Launch of the Statistics Reading Club
The NICDA group will be having a “Statistics Reading Group” to read and discuss technical books in Statistics and Probability. The first book we will read is Anirban DasGupta’s Probability for Statistics and Machine Learning. This reference book of 20 chapters and 784 pages gives a great overview of fundamental and modern probability methodology that is key for statistical inference. Therefore, it is a great resource for PhD students and researchers in Statistics.

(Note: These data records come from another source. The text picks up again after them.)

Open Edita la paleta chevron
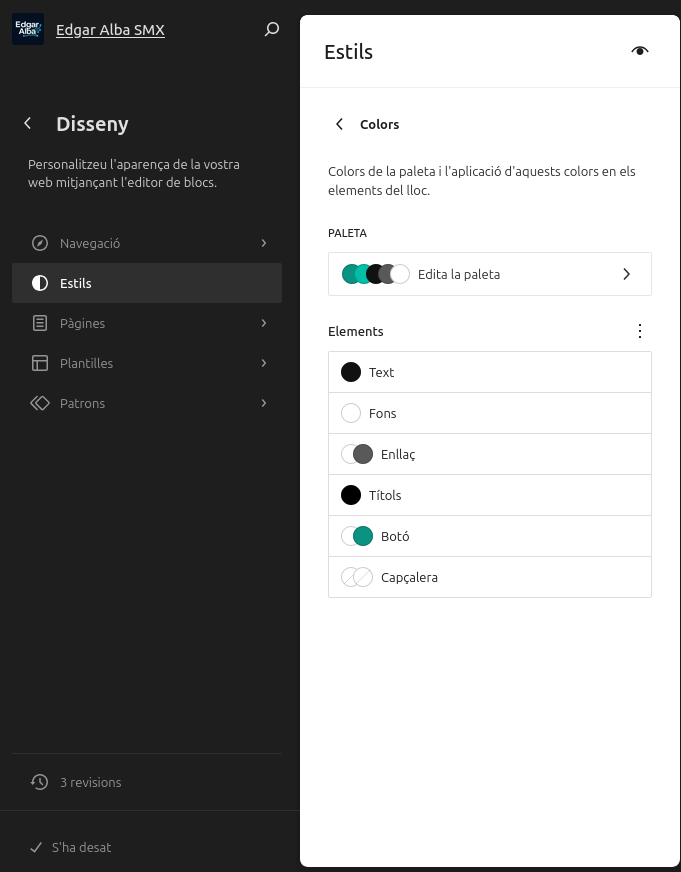Screen dimensions: 681x872 click(x=627, y=274)
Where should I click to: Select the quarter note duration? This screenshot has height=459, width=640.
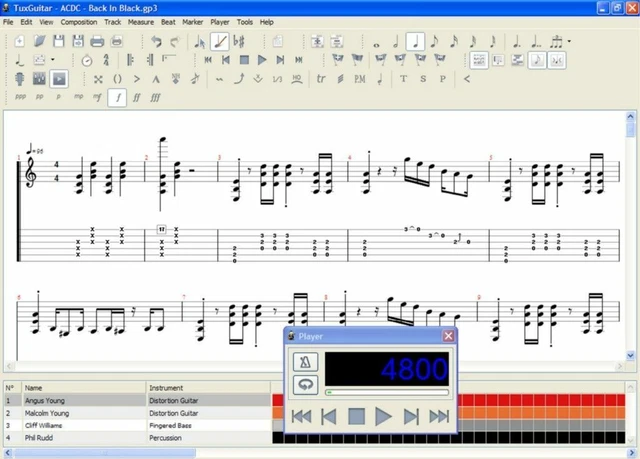pos(414,42)
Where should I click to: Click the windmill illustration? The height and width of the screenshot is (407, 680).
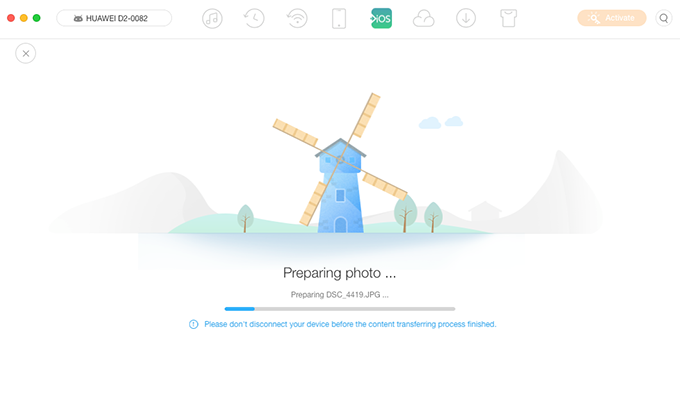pos(340,163)
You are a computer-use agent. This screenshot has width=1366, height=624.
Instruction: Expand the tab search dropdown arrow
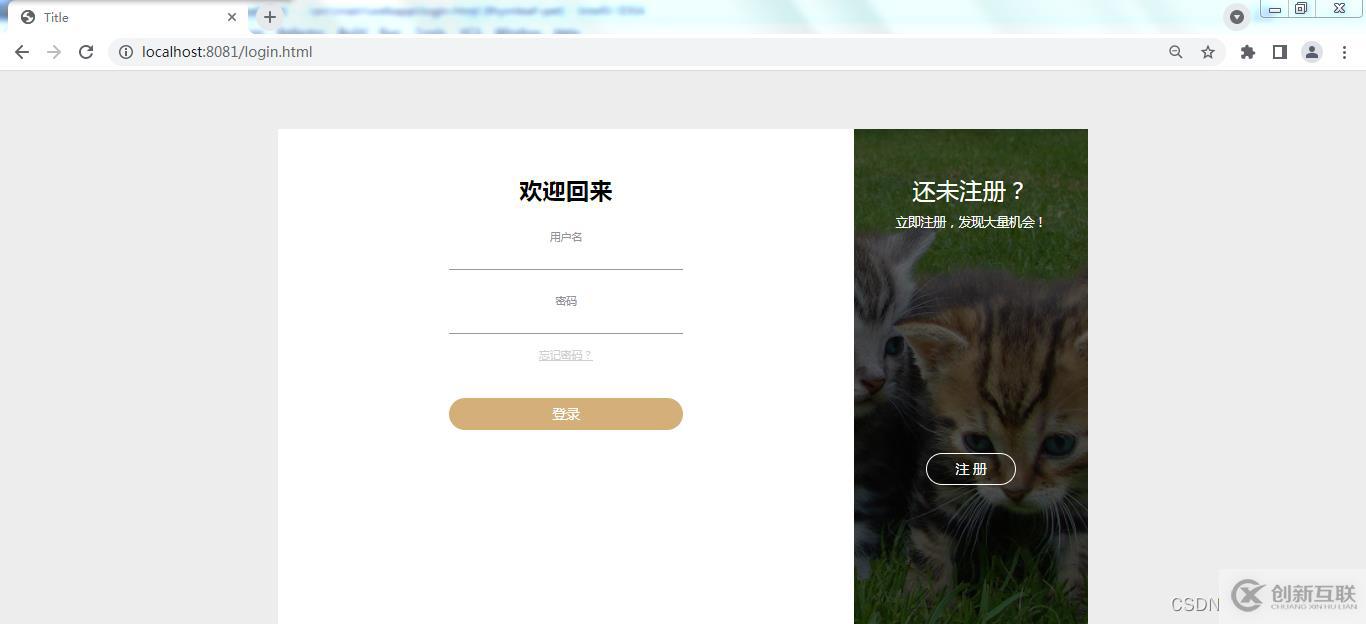coord(1237,17)
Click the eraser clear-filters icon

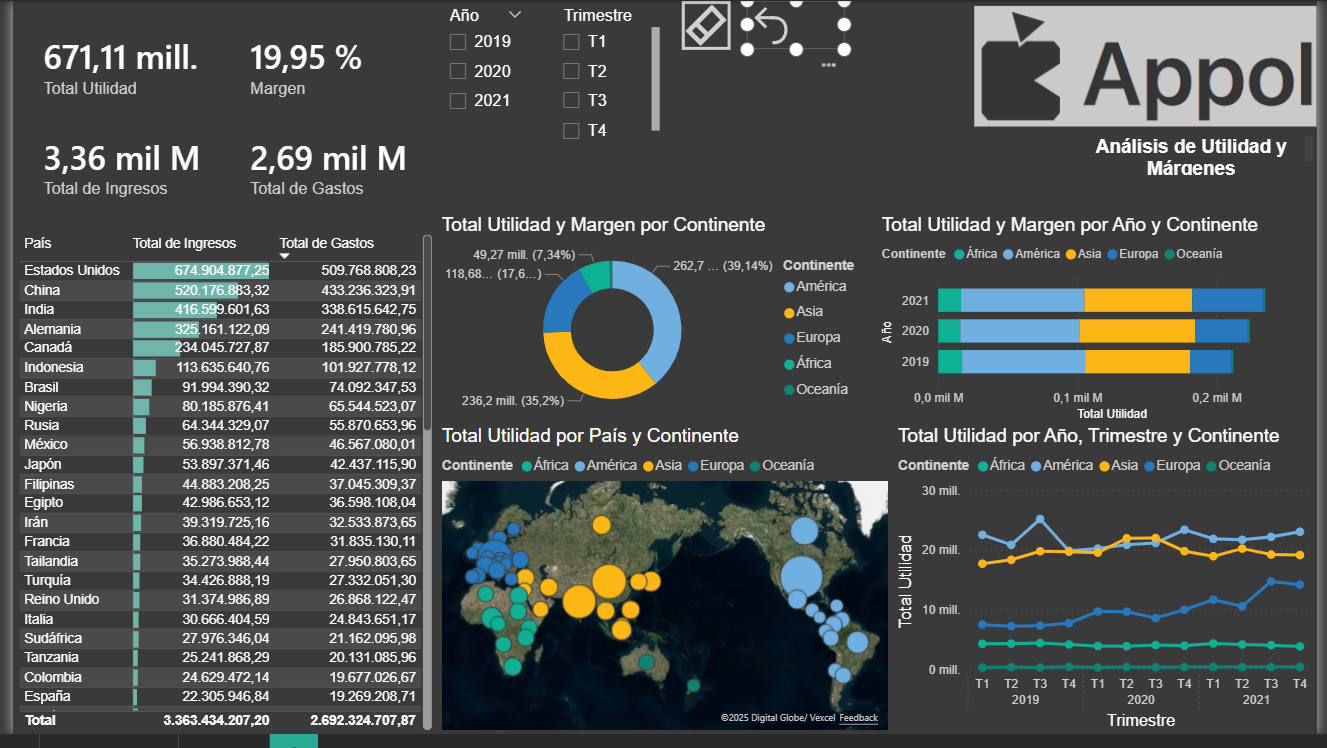pos(706,25)
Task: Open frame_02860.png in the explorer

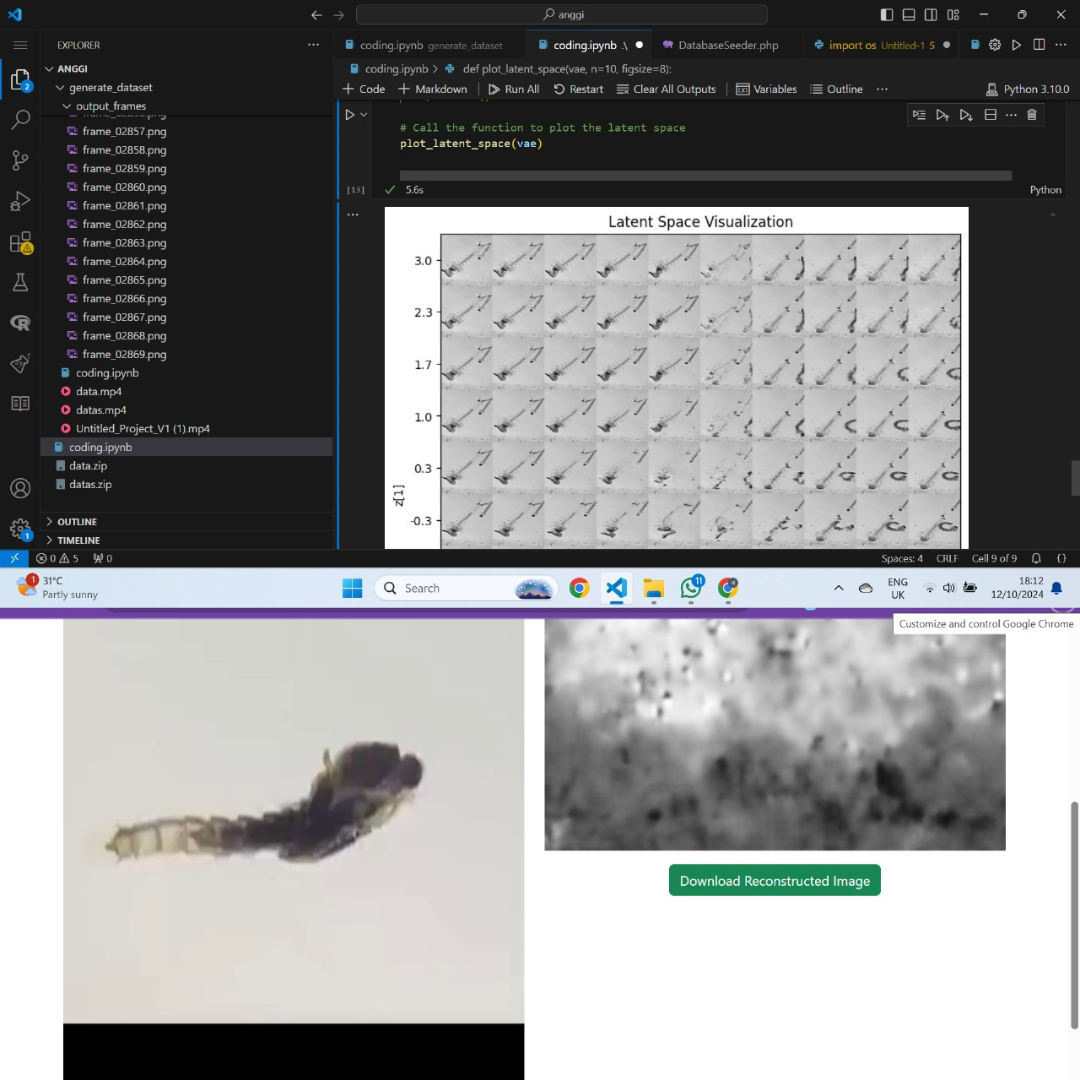Action: (124, 187)
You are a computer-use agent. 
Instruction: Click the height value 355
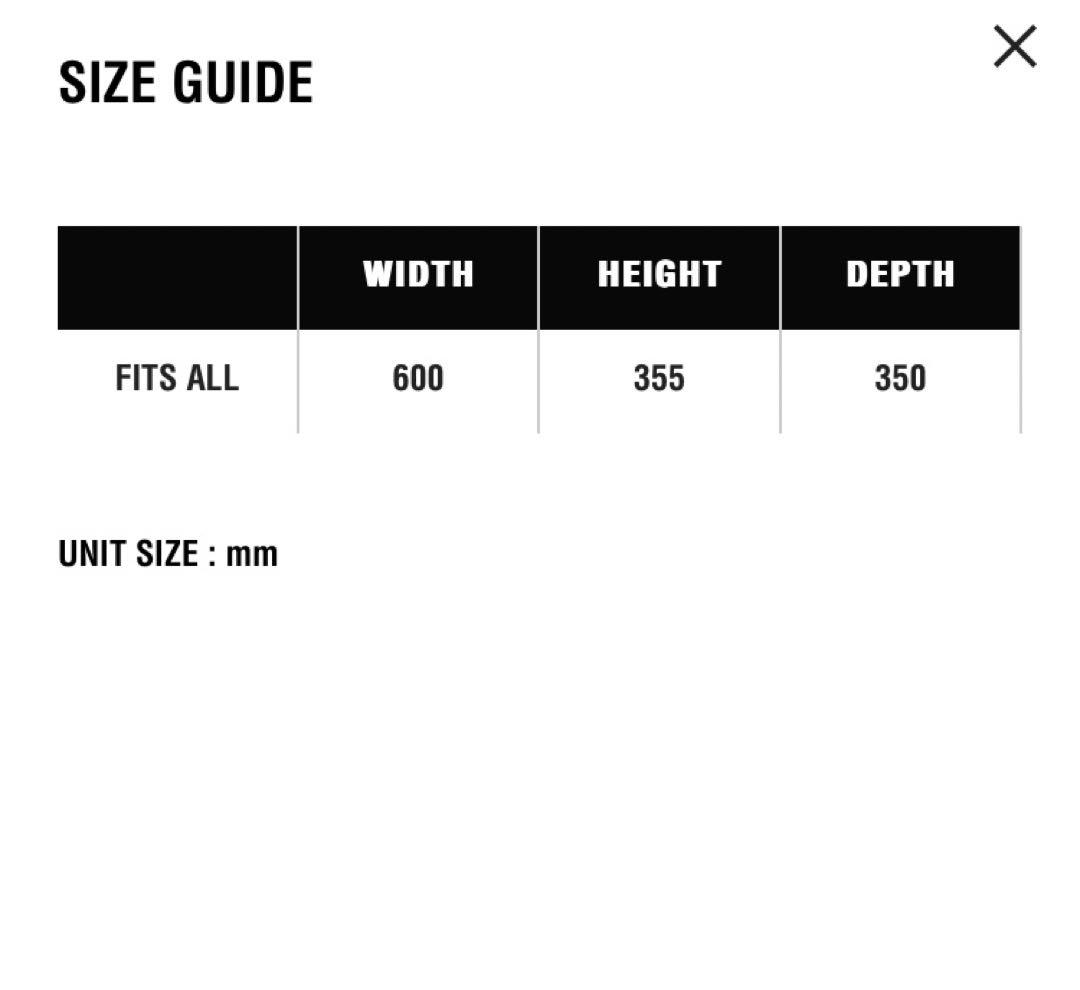[659, 379]
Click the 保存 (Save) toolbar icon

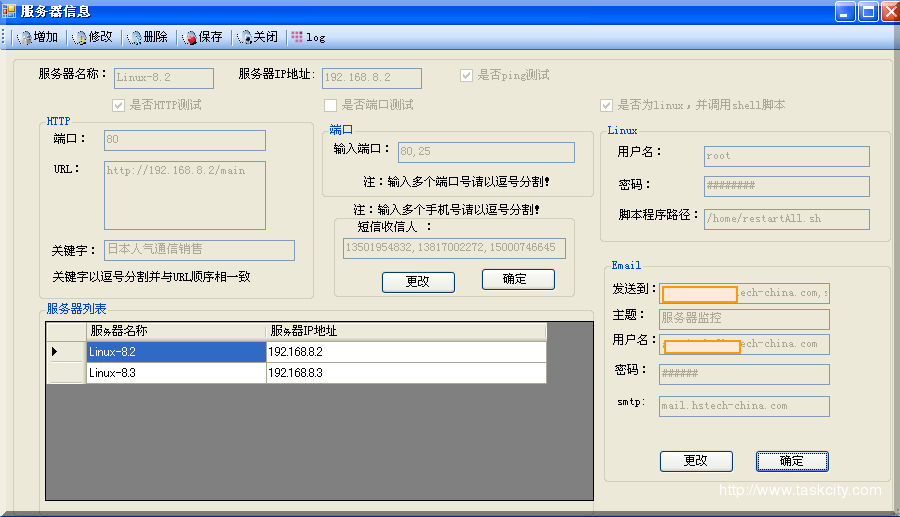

From its Springer description:
This book can be used as a text for a year long graduate course in statistics, computer science, or mathematics, for self-study, and as an invaluable research reference on probabiliity and its applications. Particularly worth mentioning are the treatments of distribution theory, asymptotics, simulation and Markov Chain Monte Carlo, Markov chains and martingales, Gaussian processes, VC theory, probability metrics, large deviations, bootstrap, the EM algorithm, confidence intervals, maximum likelihood and Bayes estimates, exponential families, kernels, and Hilbert spaces, and a self contained complete review of univariate probability.
Participants are expected to read the content before the sessions. Then, during the session, we will go page by page over the book and discuss its important results, implications, connections, unclear points, etc., documenting in some notes this process. Sessions are expected to be held weekly and dynamics are expected to evolve depending on what we see it works best.
Everyone interested is welcome to join!